If we update the version there then renovate starts proposing go 1.22 upgrades to projects on 1.21 with a toolchain version we do not want right?

Do you mean that we want Go 1.22 on Podman but not on some of the other projects? (If so, we probably need to move the constraint from the shared file.) Or that we do want Go 1.22 everywhere, but if we let Renovate do it, it will use a high version in the toolchain directive? (If so, we can update to Go 1.22 in all projects manually, and then update the Renovate config.)

I do wonder though if we can set the "constraints": {"go": "1.21"}, in the per project config file instead, then we do not have to update all at once.

That’s almost certainly possible; this file is included in the various projects’ .github/renovate.json5.

[mtrmac]

without knowing that we dislike toolchain.

(BTW I now see projects requiring specific X.Y.Z. versions of go, e.g. go 1.22.5 in one dependency of c/image. That might be harder to avoid than the toolchain dependency.)

[Luap99]

but if we let Renovate do it, it will use a high version in the toolchain directive?

this

we can update to Go 1.22 in all projects manually

Right that is needed for the most projects anyway to fix CI configs to not run on f39 on cirrus and packit which makes this a PITA

Here are the other updates I did, I am not planning to work on the other repos migration bu happy to review
containers/common#2148
containers/buildah#5715

[Luap99]

If so, we can update to Go 1.22 in all projects manually, and then update the Renovate config

Right but until this is done the renovate PRs in the projects with go 1.22 will fail, so depending on how long the process takes this may not be wanted.
I think having this in the per project config is better as we can switch it together with the go.mod bump and not have to deal with broken renovate PRs

[mtrmac]

For the record, the other updates:
containers/skopeo#2417
containers/image#2550

---

I mostly tend to prefer having these settings shared and managed centrally; I think we can get the updates done in a small number of days — it’s very easy to ignore Renovate PRs for a few days, but creating those PRs to move the configuration is immediate work and an ongoing commitment.

[Luap99]

(BTW I now see projects requiring specific X.Y.Z. versions of go, e.g. go 1.22.5 in one dependency of c/image. That might be harder to avoid than the toolchain dependency.)

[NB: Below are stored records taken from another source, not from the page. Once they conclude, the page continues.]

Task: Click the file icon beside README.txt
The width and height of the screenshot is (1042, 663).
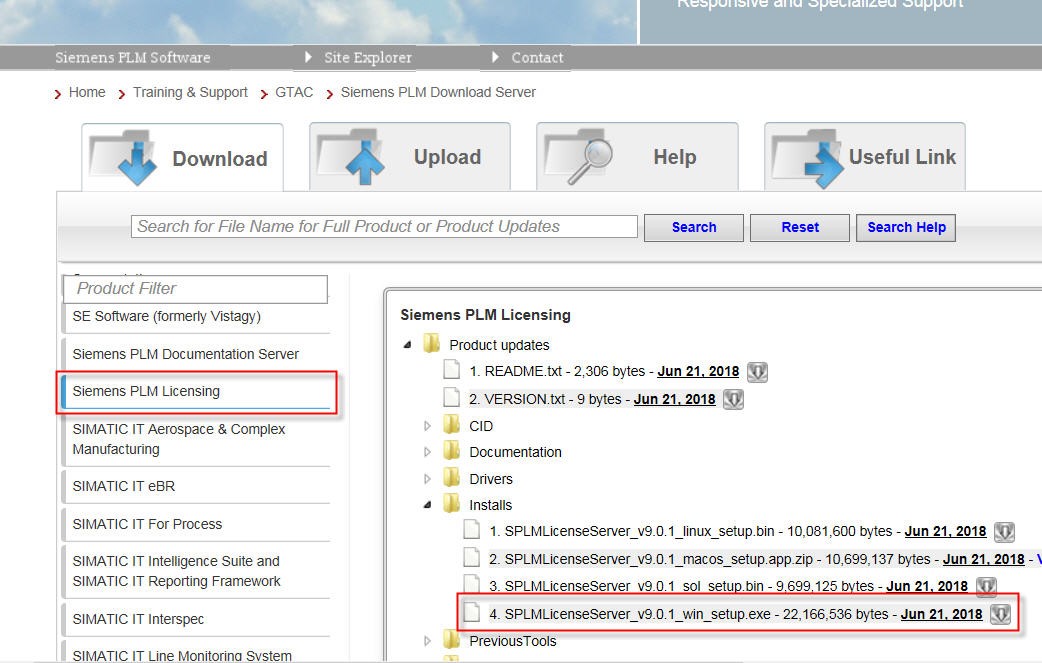Action: pos(452,370)
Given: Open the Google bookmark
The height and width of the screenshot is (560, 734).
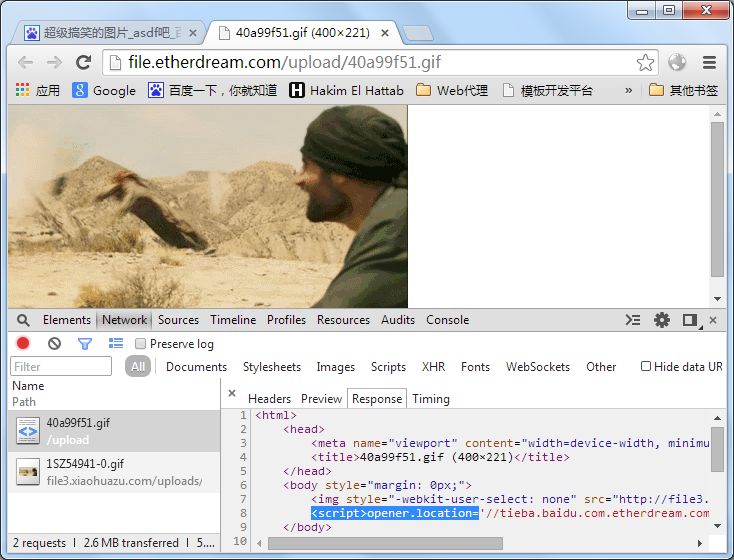Looking at the screenshot, I should point(104,90).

Do you know if this is intentionally on their end? This will suck big time.... What is even the point of forcing all consumers on a specific minor version? Just to ensure they build with specific go std bug fixes?? This will make tracking the versions really a pain, it is not just like were are dealing with fedora/debian upstream. Centos stream, epel/RHEL builds and so on. Other packagers that try to build podman, etc... we really cannot move the version requirements to fast.

I mostly tend to prefer having these settings shared and managed centrally; I think we can get the updates done in a small number of days — it’s very easy to ignore Renovate PRs for a few days, but creating those PRs to move the configuration is immediate work and an ongoing commitment.

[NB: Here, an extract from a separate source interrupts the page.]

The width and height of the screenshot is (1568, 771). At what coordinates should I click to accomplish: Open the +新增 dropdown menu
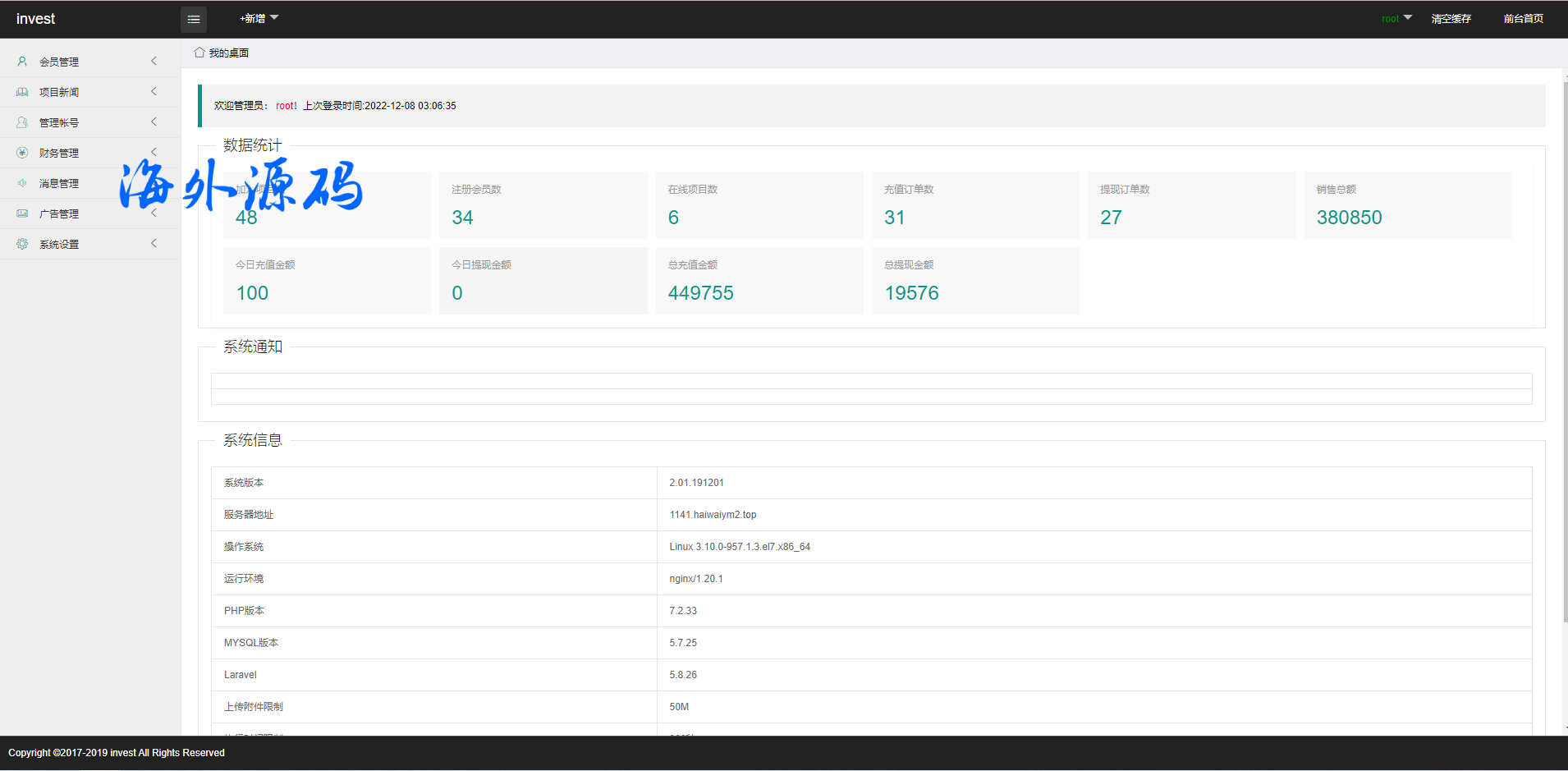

Yes fair enough, as long as it takes a few days only I can live with the shared config.

[mtrmac]

(BTW I now see projects requiring specific X.Y.Z. versions of go, e.g. go 1.22.5 in one dependency of c/image. That might be harder to avoid than the toolchain dependency.)

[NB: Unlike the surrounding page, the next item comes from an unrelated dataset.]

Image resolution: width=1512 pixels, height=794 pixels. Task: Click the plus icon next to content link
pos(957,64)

Do you know if this is intentionally on their end?

In this case it’s things like sigstore/sigstore#1786 .

What is even the point of forcing all consumers on a specific minor version? Just to ensure they build with specific go std bug fixes?

The design intends to allow that, yes — and that notably includes security fixes. 1.22.5 does advertise security fixes.

This will make tracking the versions really a pain, it is not just like were are dealing with fedora/debian upstream. Centos stream, epel/RHEL builds and so on. Other packagers that try to build podman, etc... we really cannot move the version requirements to fast.

It seems to me that the primary restriction is on the 1.Y streams; within these streams, at least Fedora tends to update to 1.Y.X updates for security fixes rather than backport. I don’t know what Debian does.